[herd-www] Support every Arm ARM release for all catalogues#1686
[herd-www] Support every Arm ARM release for all catalogues#1686relokin merged 2 commits intoherd:masterfrom
Conversation
9811ecf to
a07760c
Compare
There was a problem hiding this comment.
Some general comments down below, plus some minor comments in the code itself.
Models caching
I see the issue with the caching behaviour, and I think adding a way to
configure this would make sense. However, I have reservations about it being
configured via a globally stateful API (namely use_memoization).
Global mutable state makes the caching configuration order‑dependent and
non‑local, therefore any call to use_memoization affects all uses of any
ParseModel.Make instance everywhere. This means in particular that if some
lib or herd code down the call stack decides to set use_memoization to
true, it will end up invalidating your assumptions about jerd's parser
caching behaviour.
I would rather much prefer if use_memoization were instead implemented as a
functor parameter of ParseModel.Make, i.e. as a field of ParseModel.Config.
This way, each parser instance's caching configuration is immutable, local, and
there's no risk of forgetting to set that flag in the correct order, because
the type system will tell you.
For jerd itsel, the key issue is that some internal lib/herd modules
(e.g. lib/interpreter and herd/getModel) instantiate their own parsers via
ParseModel.Make, so we need a way to control or disable their caching. If
caching becomes a functor parameter, we can thread that flag through their
config types (e.g. add use_memoization to Interpreter.Config) and pass it along
when they build their ParseModel.Make instance. This way, jerd can disable
caching for herd invocations by setting the appropriate value in Config
here.
PS: nitpick, but personally I would say use_cache rather than
use_memoization, as in my experience "memoization" usually implies the
function being memoized is deterministic.

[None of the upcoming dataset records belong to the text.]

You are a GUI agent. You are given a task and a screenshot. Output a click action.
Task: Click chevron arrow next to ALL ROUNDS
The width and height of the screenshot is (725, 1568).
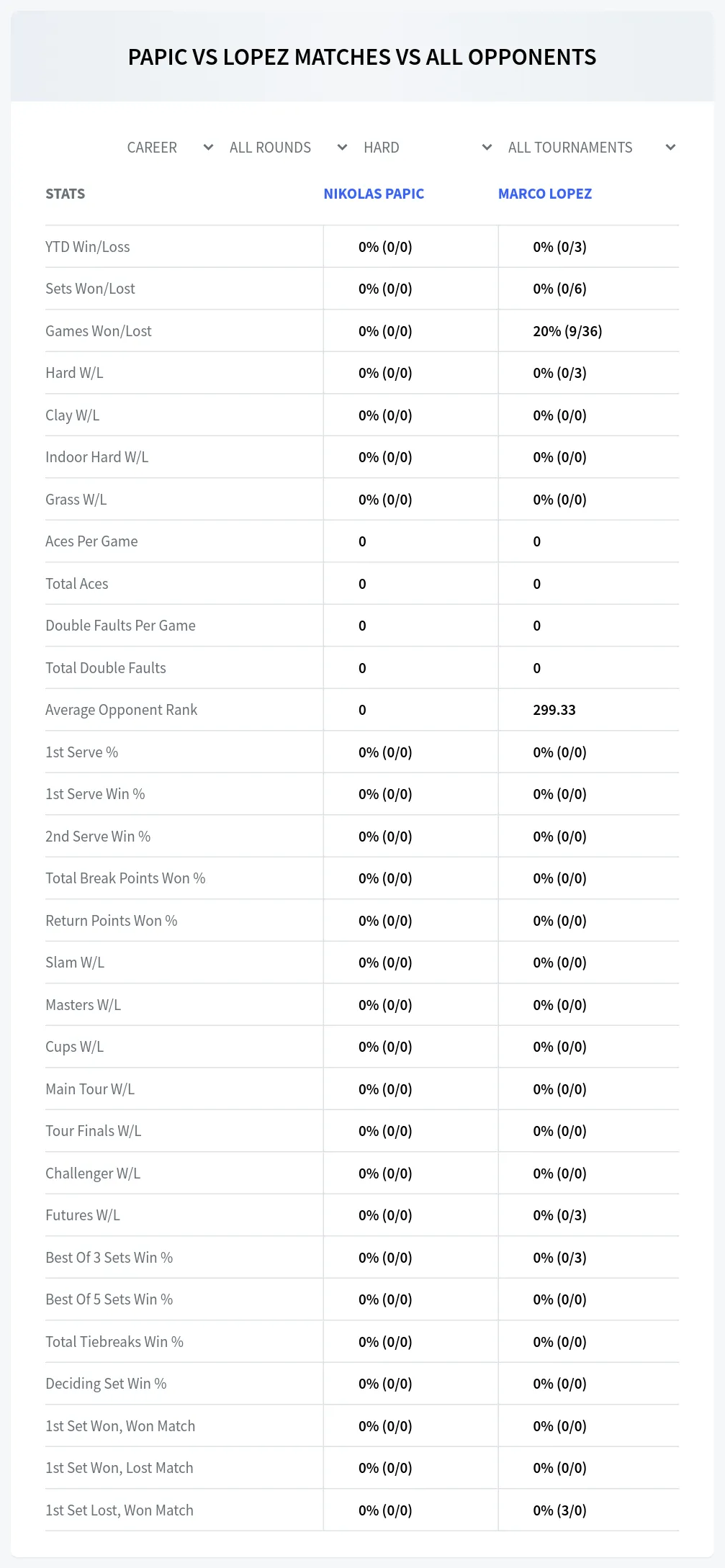tap(343, 148)
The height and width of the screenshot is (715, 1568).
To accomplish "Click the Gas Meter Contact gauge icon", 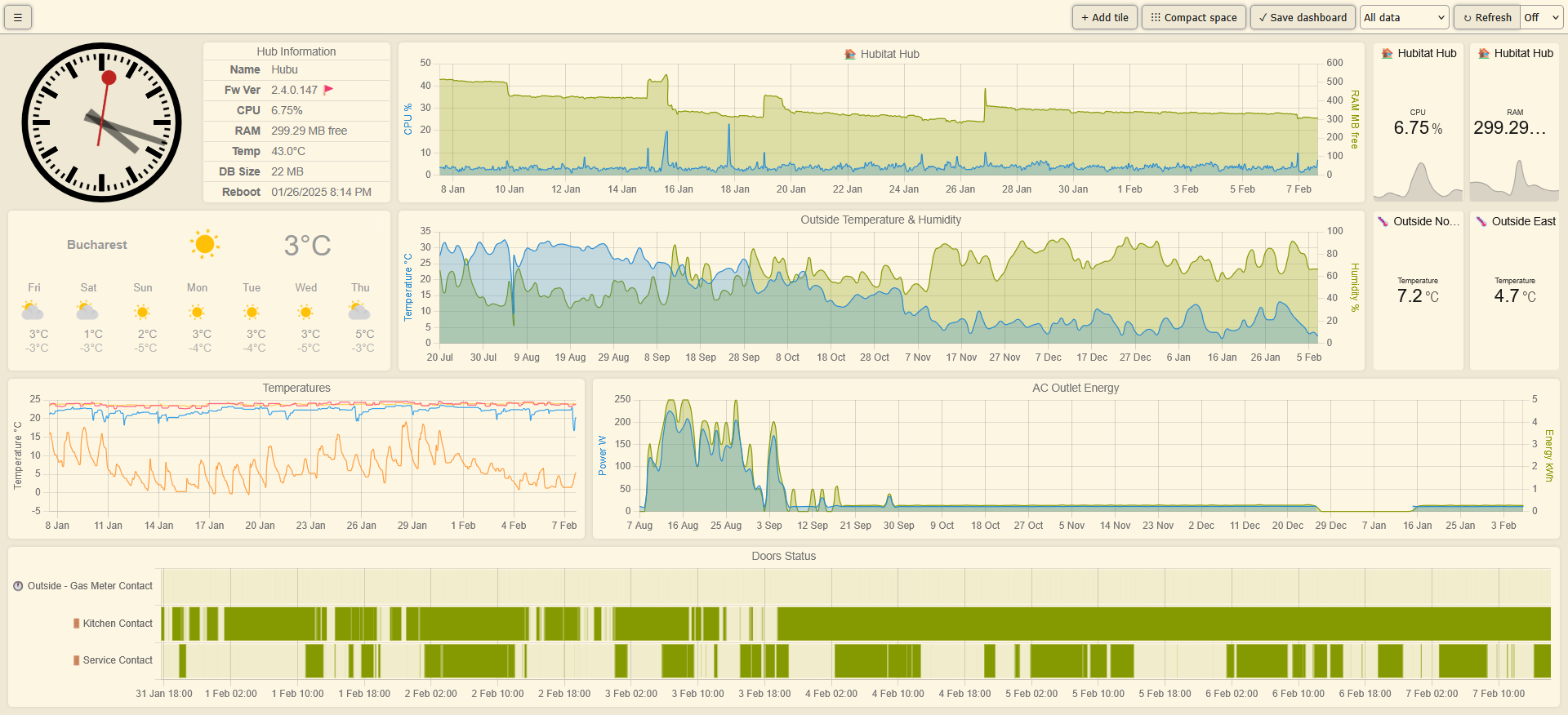I will coord(18,586).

PS2: not in scope for this PR, but in the future, if more fine-grained control
over caching is needed, it could also be worth exploring some refactoring
around ParseModel so that the cache reference is created per-instance
(i.e., every invocation of ParseModel.Make creates its own cache reference
that is specific to that parser), rather than once globally.
OCaml version
It seem that on opam switches using an older versions of the OCaml compiler, there ends up being a conflict between zarith 1.13 (needed for lib/SVEScalar.ml) and zarith_stubs_js (needed by herd-www). I think we should at least add a note to the README that the project will only build on newer compilers (I think it has to be at least >=4.14.0 judging from here).
Cat links in the web UI
Maybe I'm making some mistakes in the build process, but I couldn't quite get the links to the cat files to work.
I'm building and running with:
cd herd-www
make
cd www
python3 -m http.server
On localhost:8000, I can use the dropdown menu to select things like ArmARM-M.a/aarch64.cat, however when I click on the "Show me" button I get a link to http://localhost:8000/weblib/aarch64.cat.html no matter what version/snapshot of the model I select. I would assume the html page to be different based on the selected snapshot.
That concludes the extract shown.